===== SUPPLIED INFORMATION =====
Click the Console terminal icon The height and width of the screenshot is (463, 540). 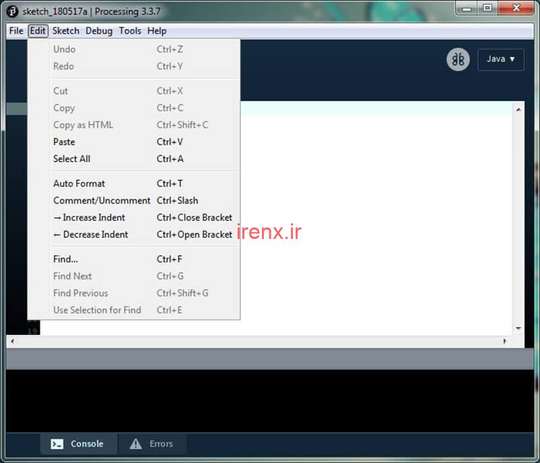(57, 444)
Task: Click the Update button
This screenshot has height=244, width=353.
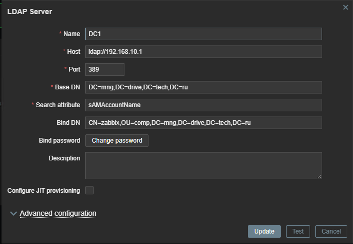Action: pyautogui.click(x=264, y=231)
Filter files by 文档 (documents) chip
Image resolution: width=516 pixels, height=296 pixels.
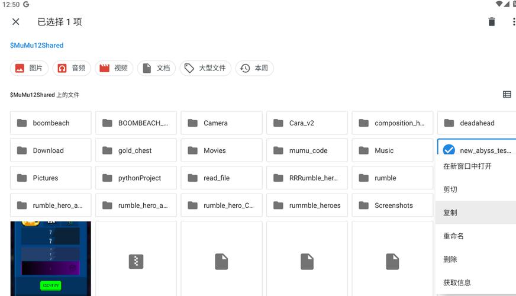(156, 68)

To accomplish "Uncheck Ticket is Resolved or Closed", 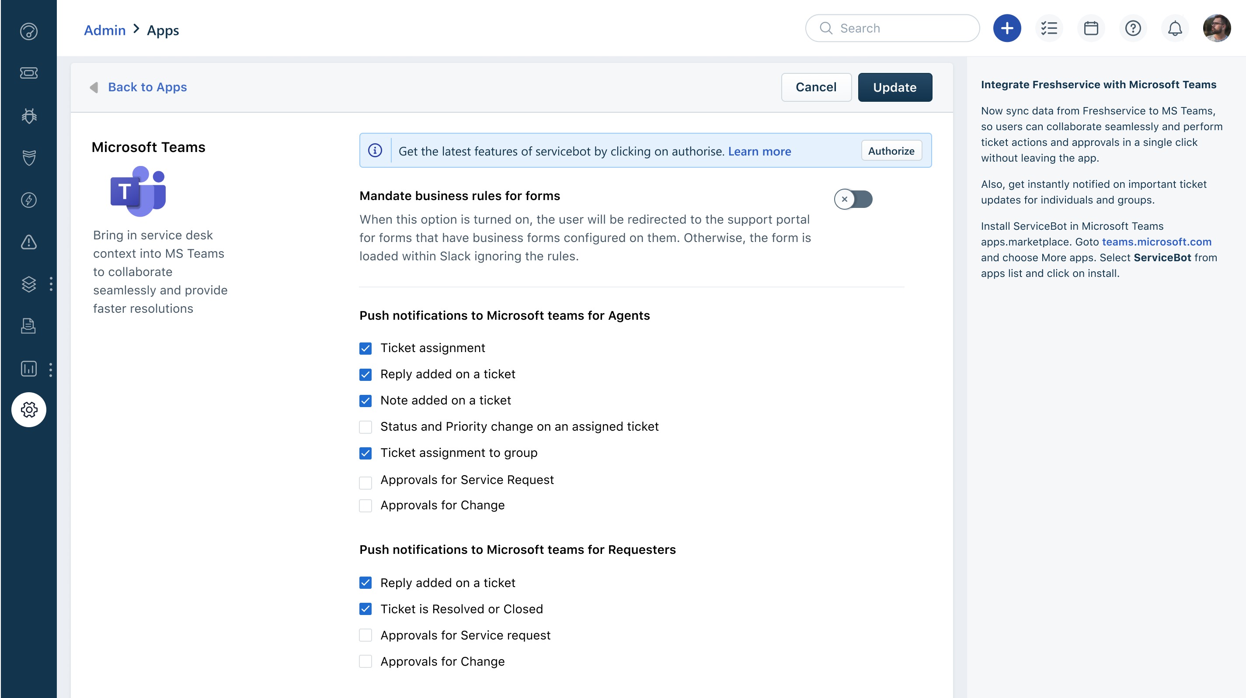I will (x=365, y=609).
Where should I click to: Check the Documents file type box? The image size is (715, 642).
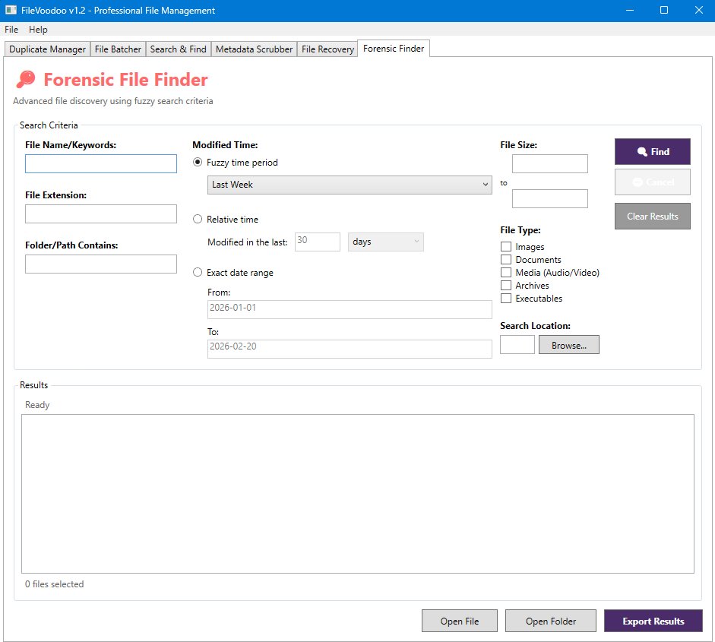click(506, 260)
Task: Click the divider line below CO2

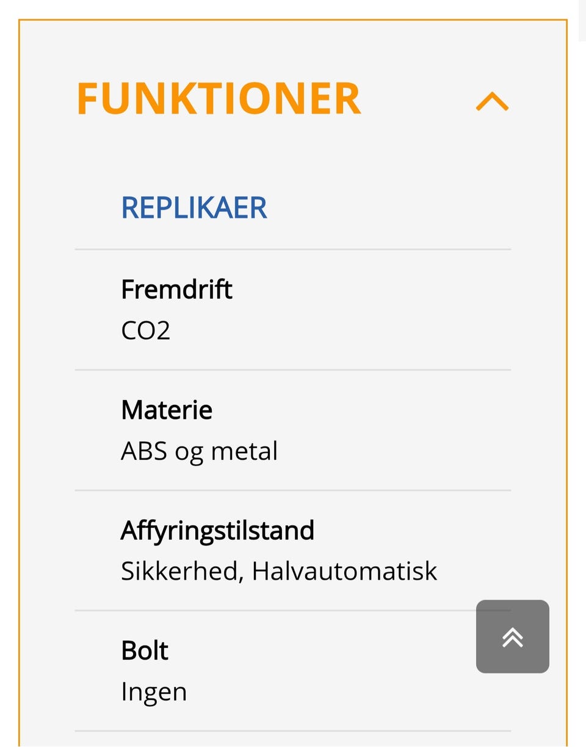Action: tap(293, 370)
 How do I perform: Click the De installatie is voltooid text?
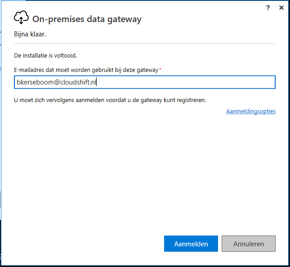45,55
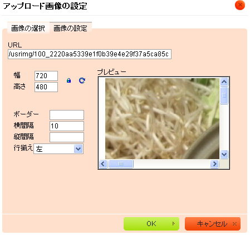Click the キャンセル button

[x=213, y=224]
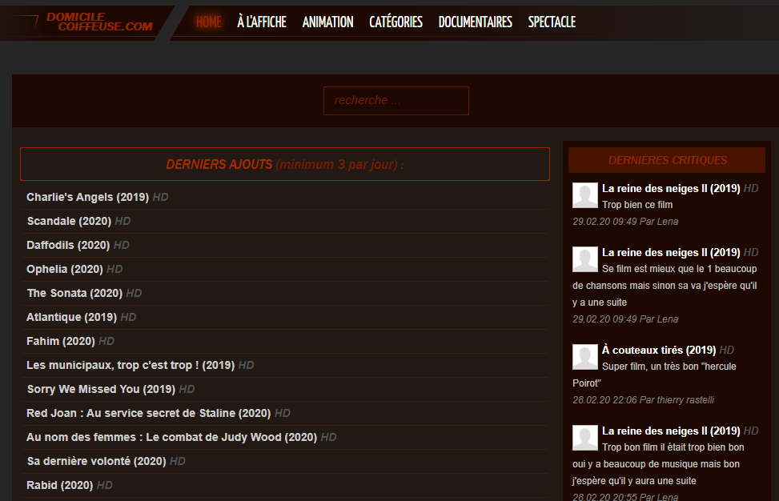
=====
AIM:
Copy the records word for word, from the line with "Where should I" through the end of the records, and leave out the pictures.

EXPECTED OUTPUT:
Where should I click to: Check the Documents file type box? The image size is (715, 642).
click(506, 260)
Task: Click the divider line below CO2

Action: tap(293, 370)
 How do I perform: Click the De installatie is voltooid text?
45,55
Click the キャンセル button

[x=213, y=224]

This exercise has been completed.